Effect of Co/Ni ratios in cobalt nickel mixed oxide catalysts on methane combustion

Abstract

A series of cobalt nickel mixed oxide catalysts with the varying ratios of Co to Ni, prepared by co-precipitation method, were applied to methane combustion. Among the various ratios, cobalt nickel mixed oxides having the ratios of Co to Ni of (50:50) and (67:33) demonstrate the highest activity for methane combustion.
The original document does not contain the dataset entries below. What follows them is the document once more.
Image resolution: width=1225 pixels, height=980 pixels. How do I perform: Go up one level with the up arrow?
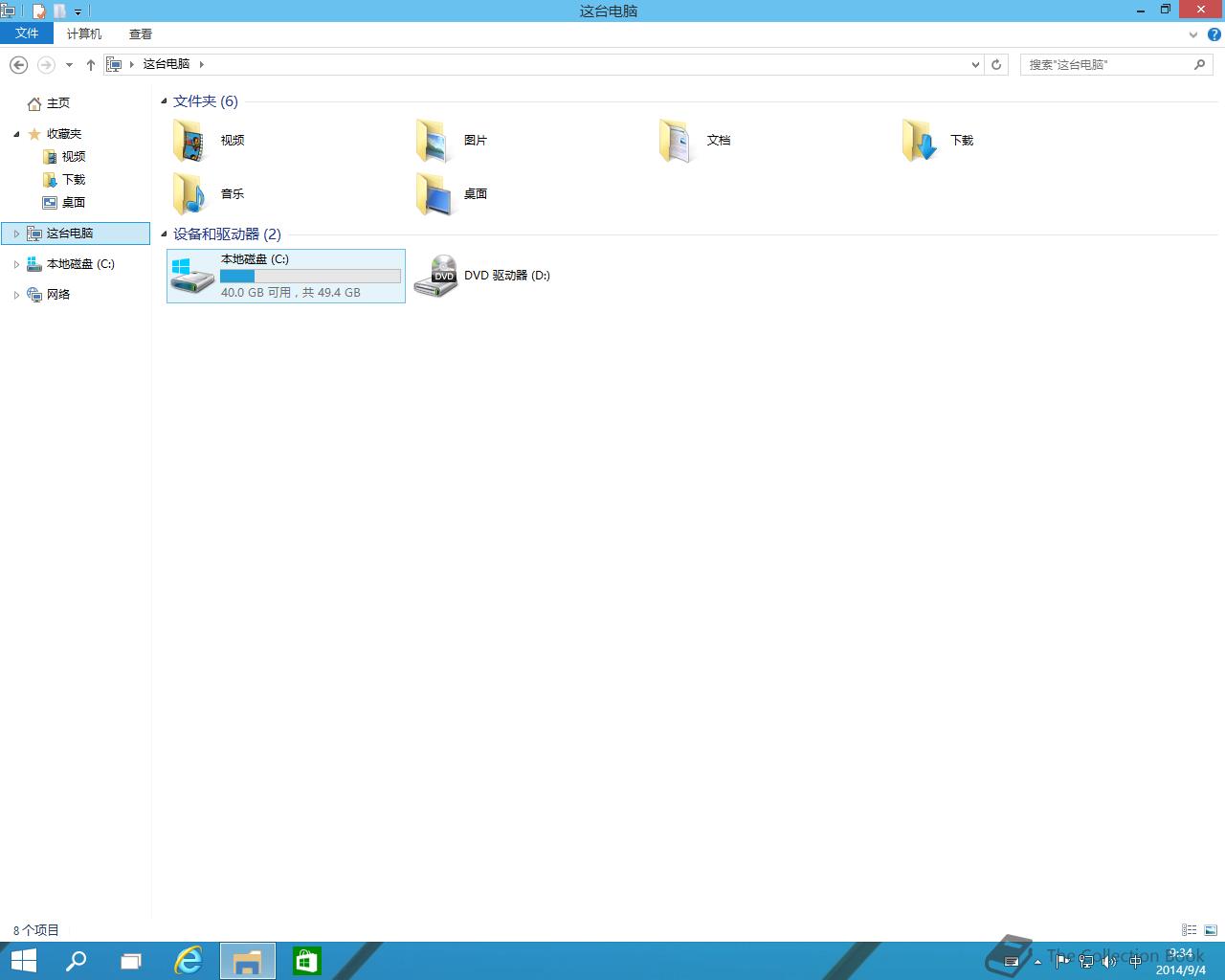[x=91, y=64]
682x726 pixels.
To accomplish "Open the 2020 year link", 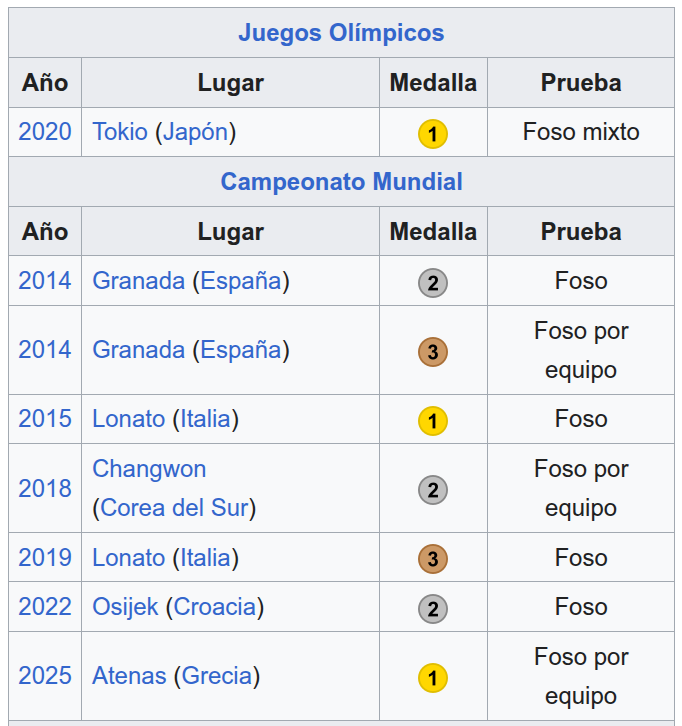I will tap(45, 132).
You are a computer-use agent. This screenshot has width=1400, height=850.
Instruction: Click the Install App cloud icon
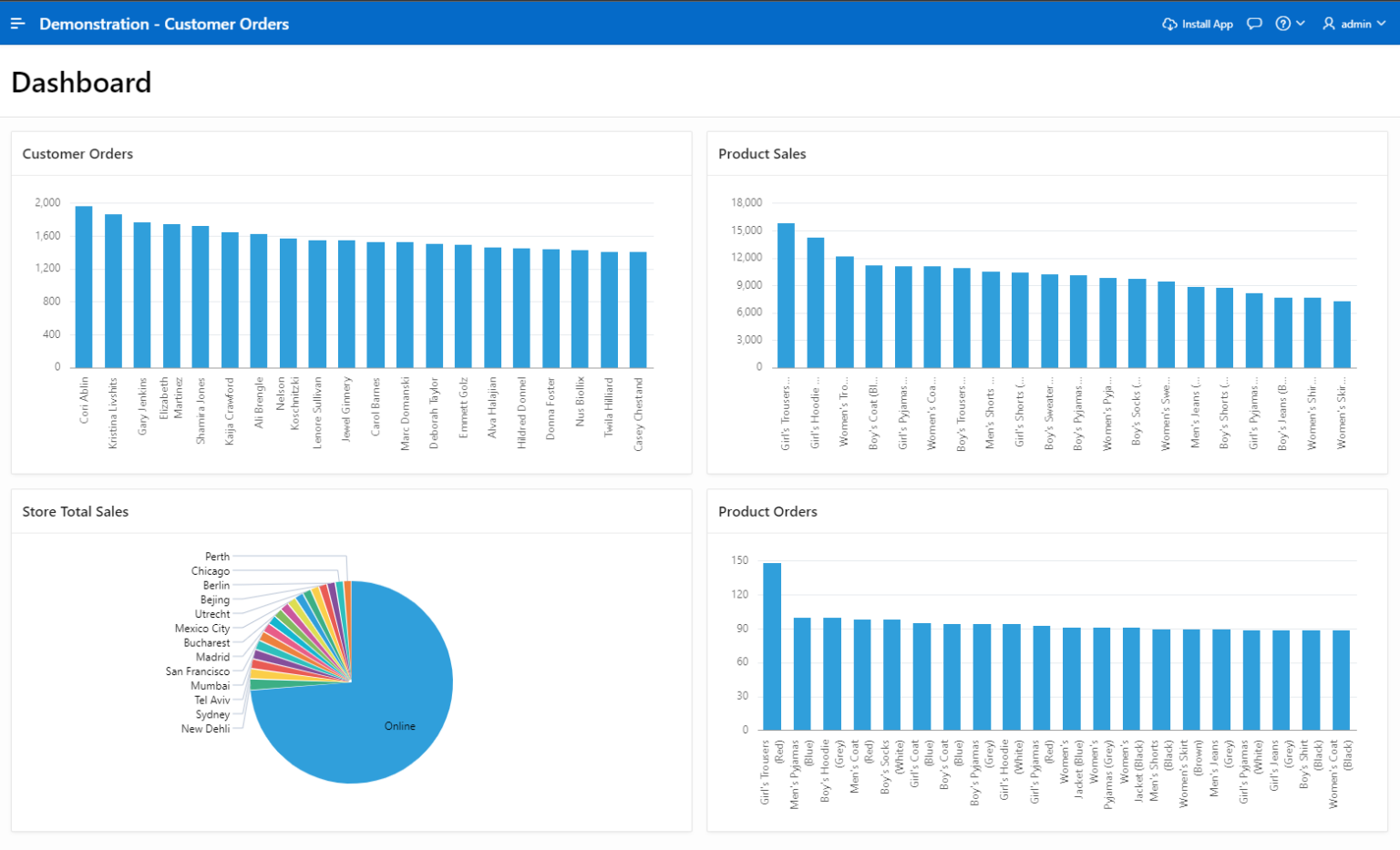click(x=1169, y=24)
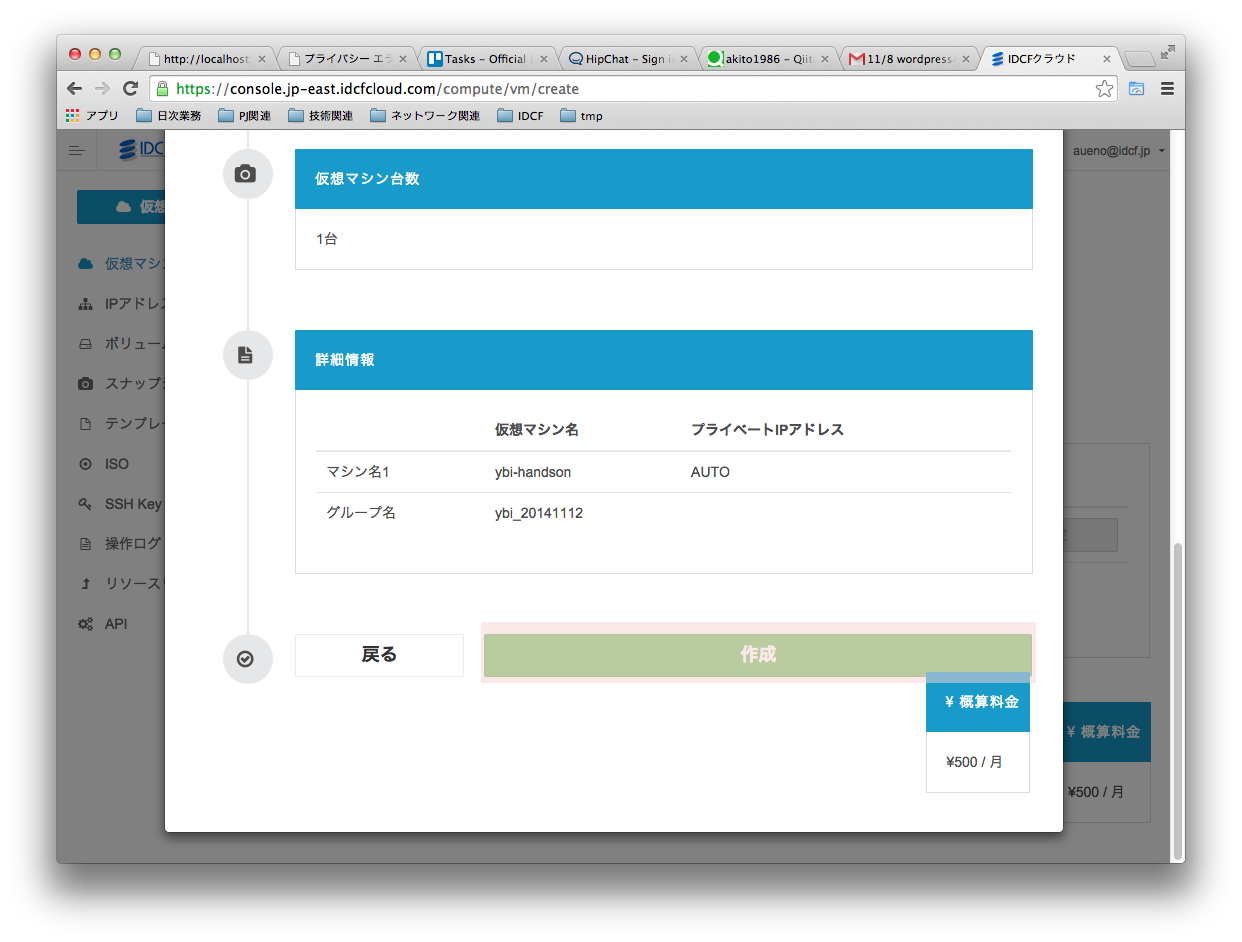Click the document step icon beside 詳細情報
This screenshot has width=1242, height=942.
pos(247,355)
Structural analysis obtained from X-ray diffraction (XRD) and extended X-ray absorption fine structure (EXAFS) evidently demonstrates that CoNi (50:50) and (67:33) samples consist of NiCo2O4 and NiO phase and, more importantly, NiCo2O4 spinel structure is largely distorted, which is attributed to the insertion of Ni2+ ions into octahedral sites in Co3O4 spinel structure. Such structural disorder results in the enhanced portion of surface oxygen species, thus leading to the improved reducibility of the catalysts in the low temperature region as evidenced by temperature programmed reduction by hydrogen (H2 TPR) and X-ray photoelectron spectroscopy (XPS) O 1s results. They prove that structural disorder in cobalt nickel mixed oxides enhances the catalytic performance for methane combustion. Thus, it is concluded that a strong relationship between structural property and activity in cobalt nickel mixed oxide for methane combustion exists and, more importantly, distorted NiCo2O4 spinel structure is found to be an active site for methane combustion.